Final
- Champions: Dalila Jakupović Nadiia Kichenok
- Runners-up: Nicole Melichar Elise Mertens
- Score: 7–6^{(8–6)}, 6–2

Details
- Draw: 16
- Seeds: 4

Events
| Singles | Doubles |
| İstanbul Cup |

= 2017 İstanbul Cup – Doubles =

Andreea Mitu and İpek Soylu were the defending champions, but chose not to compete together. Mitu played alongside Mariana Duque Mariño, but lost in the quarterfinals to Tímea Babos and Çağla Büyükakçay.

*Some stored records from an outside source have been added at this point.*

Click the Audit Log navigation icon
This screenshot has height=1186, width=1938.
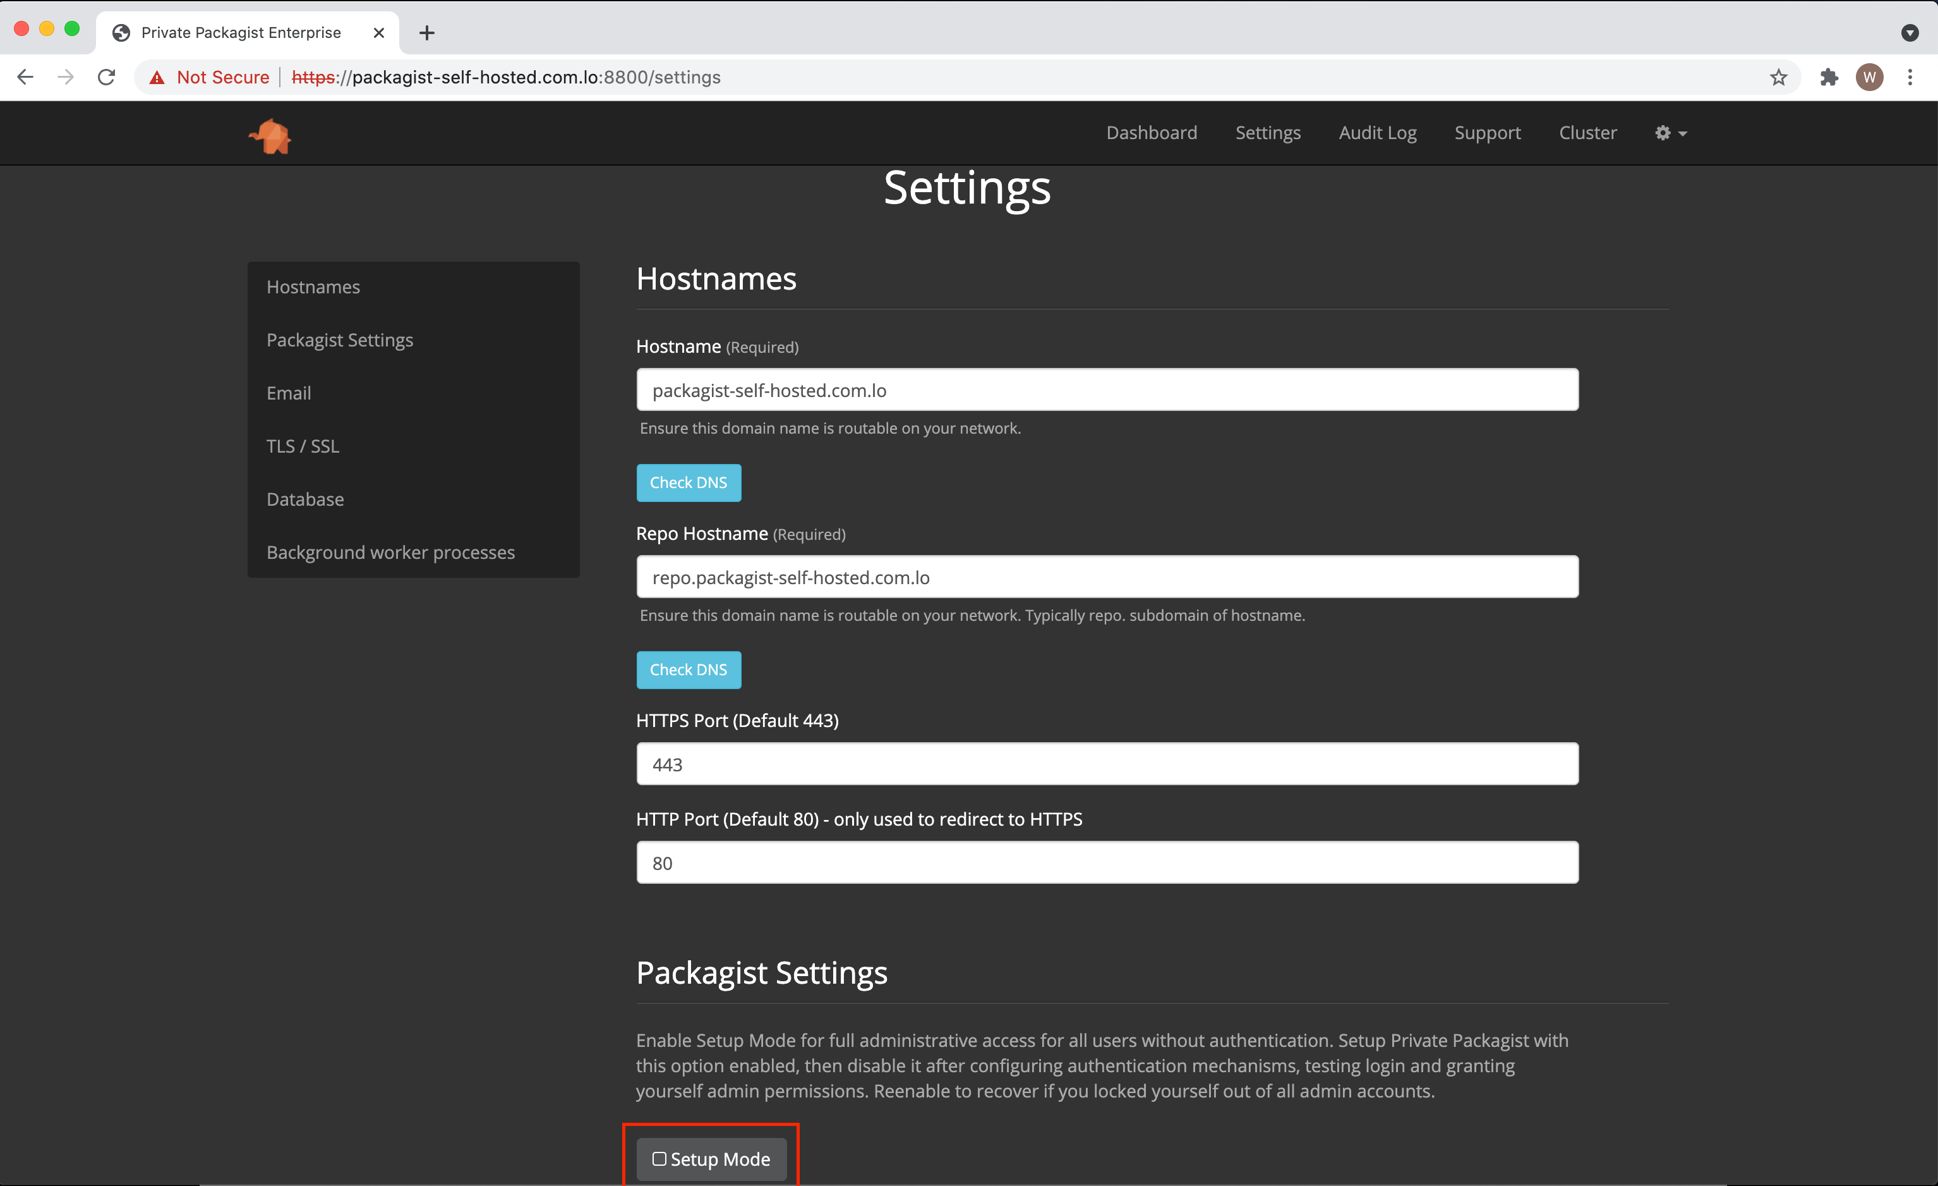coord(1379,131)
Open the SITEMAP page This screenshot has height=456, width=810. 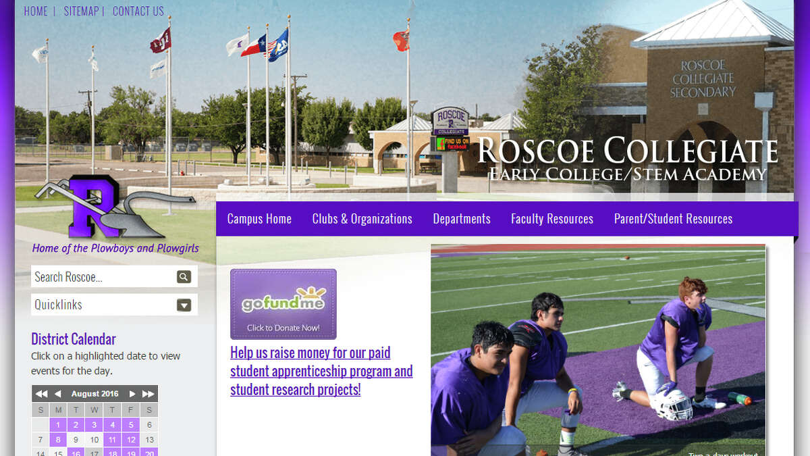(81, 11)
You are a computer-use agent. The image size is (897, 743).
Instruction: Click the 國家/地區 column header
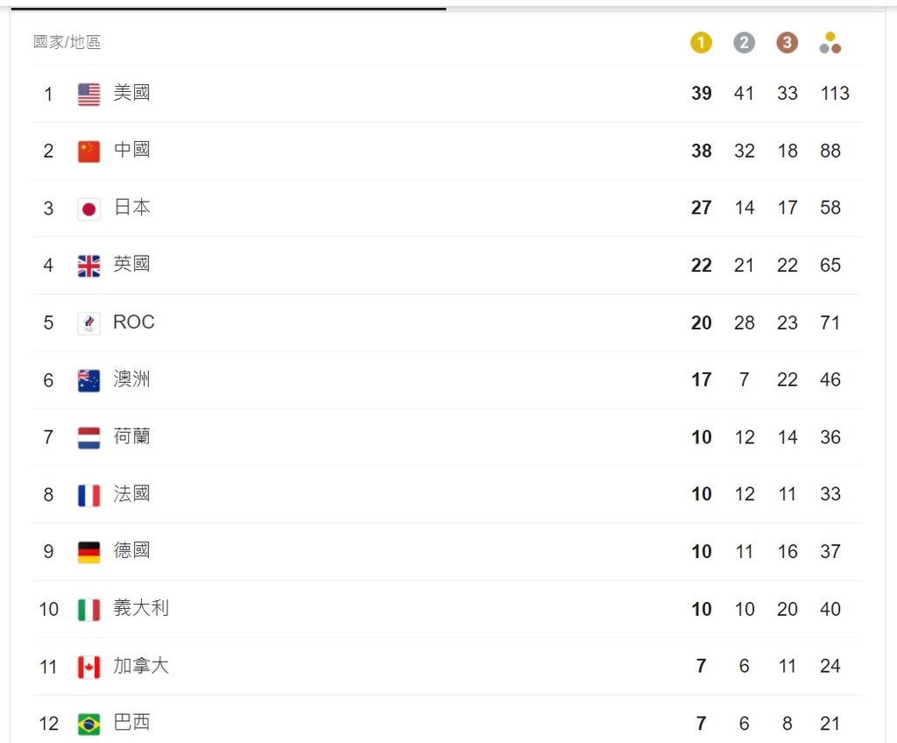(67, 42)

Soylu teamed up with Hsieh Su-wei, but lost in the first round to Dalila Jakupović and Nadiia Kichenok.

Jakupović and Kichenok went on to win the title, defeating Nicole Melichar and Elise Mertens in the final, 7–6^{(8–6)}, 6–2.

==Seeds==

1. TPE Hsieh Su-wei / TUR İpek Soylu (first round)
2. ARG María Irigoyen / POL Paula Kania (first round)
3. JPN Nao Hibino / MNE Danka Kovinić (semifinals)
4. USA Nicole Melichar / BEL Elise Mertens (final)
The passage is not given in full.